E ouço muito falar de constitucionalidade e inconstitucionalidade, crise e conflitos de poderes, sem sequer considerar a fonte da qual emana todo o poder, os fundamentos sob os quais se constitui e legitima o Estado, e os objetivos declarados como fundamentais pelo povo por meio de seus representantes num momento de lucidez, em que havia de fato alguma representação da soberania popular.

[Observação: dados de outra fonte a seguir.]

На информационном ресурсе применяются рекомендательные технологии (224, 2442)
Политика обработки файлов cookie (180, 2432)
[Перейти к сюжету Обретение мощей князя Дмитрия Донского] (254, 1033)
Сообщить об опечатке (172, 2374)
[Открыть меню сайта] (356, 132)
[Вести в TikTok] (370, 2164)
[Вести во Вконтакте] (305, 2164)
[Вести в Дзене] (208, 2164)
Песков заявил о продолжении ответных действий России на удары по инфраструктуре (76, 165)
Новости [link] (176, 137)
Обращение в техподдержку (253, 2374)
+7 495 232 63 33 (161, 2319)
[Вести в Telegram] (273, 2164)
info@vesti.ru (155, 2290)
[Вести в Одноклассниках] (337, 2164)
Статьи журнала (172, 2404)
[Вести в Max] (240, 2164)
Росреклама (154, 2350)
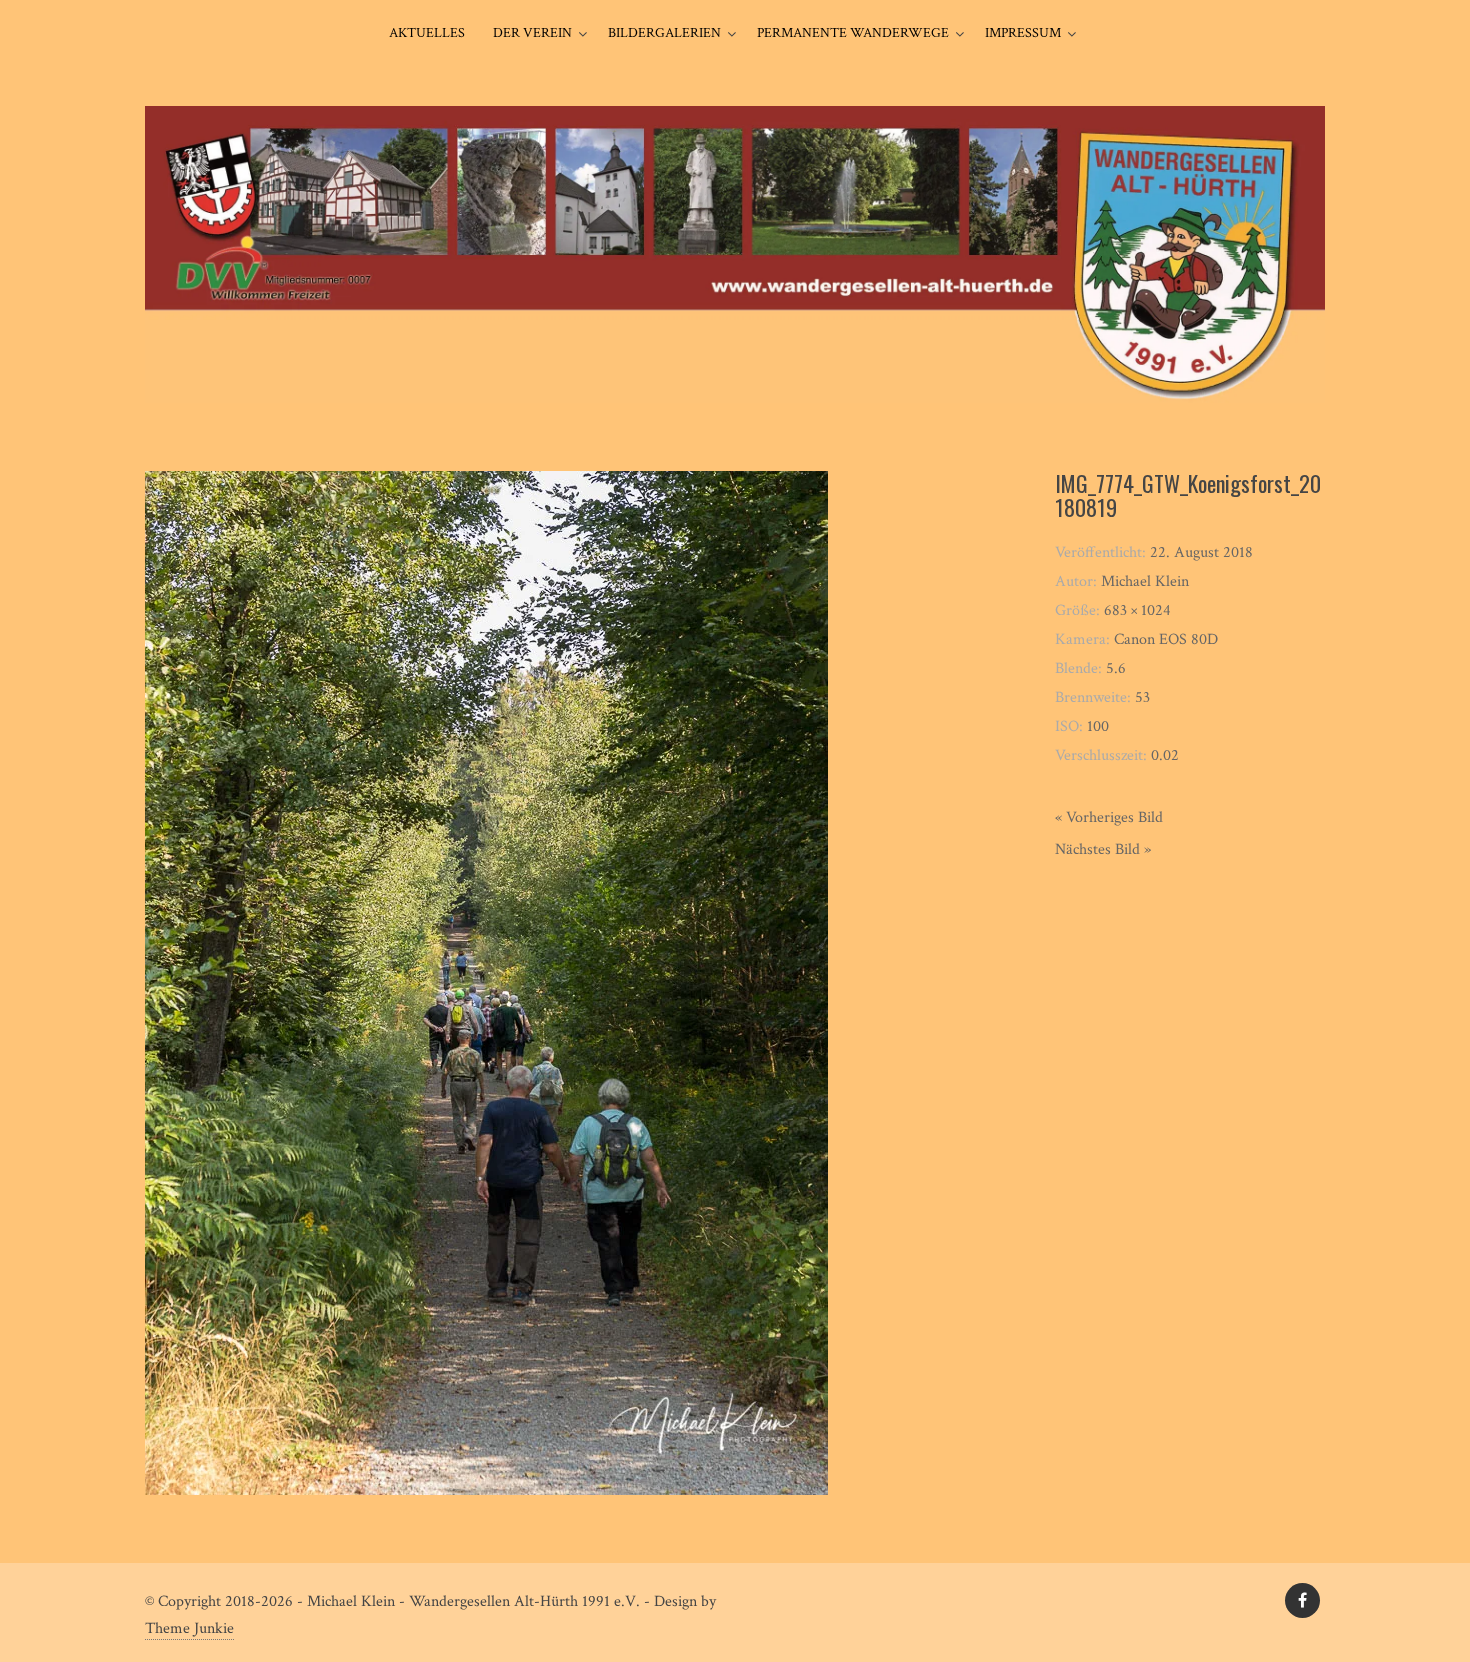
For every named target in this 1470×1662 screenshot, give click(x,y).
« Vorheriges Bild (1109, 817)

Como é possível conceber que um Presidente eleito seja deposto por representantes que não representam, de fato, os interesses do povo e aquele que o substitui permaneça no poder estando desaprovado pela grande maioria da população? E pior, que governe em sentido contrário ao indicado pelo povo com o voto, lançando mão de medidas provisórias ou pressionando o Congresso para tratar de temas delicados em velocidade absurda para o bom senso, talvez porque o que parece irrefletido seja fruto de uma reflexão há muito estabelecida de que o povo não sabe o que é melhor para si próprio e é possível, talvez aconselhável, fazer o melhor apenas para alguns. – É possível argumentar que a legitimidade de um presidente e parlamentares do Congresso seja a mesma, mas é notório que no Brasil o Presidente eleito representa muito mais o modelo de país e interesses pretendidos pelo povo de um modo geral do que os parlamentares. Esta é a minha percepção, aceito argumento que a enfrente e esclareça eventuais falhas de meu raciocínio –.

Pois bem, o problema é que enquanto supostamente o povo não sabe o que é melhor para o país como um todo, a classe política em exercício tampouco se importa em indicar o caminho ou atuar no sentido do bem comum, pelo contrário, aparentemente, na maioria das vezes, atua em benefício próprio ou em benefício daqueles que patrocinaram sua candidatura, o que na verdade não deixa de ser agir em benefício próprio diante das vantagens do mandato eletivo. Peço escusas por até aqui repetir o óbvio, mas em meio a tanta confusão o evidente não se mostra com a devida clareza.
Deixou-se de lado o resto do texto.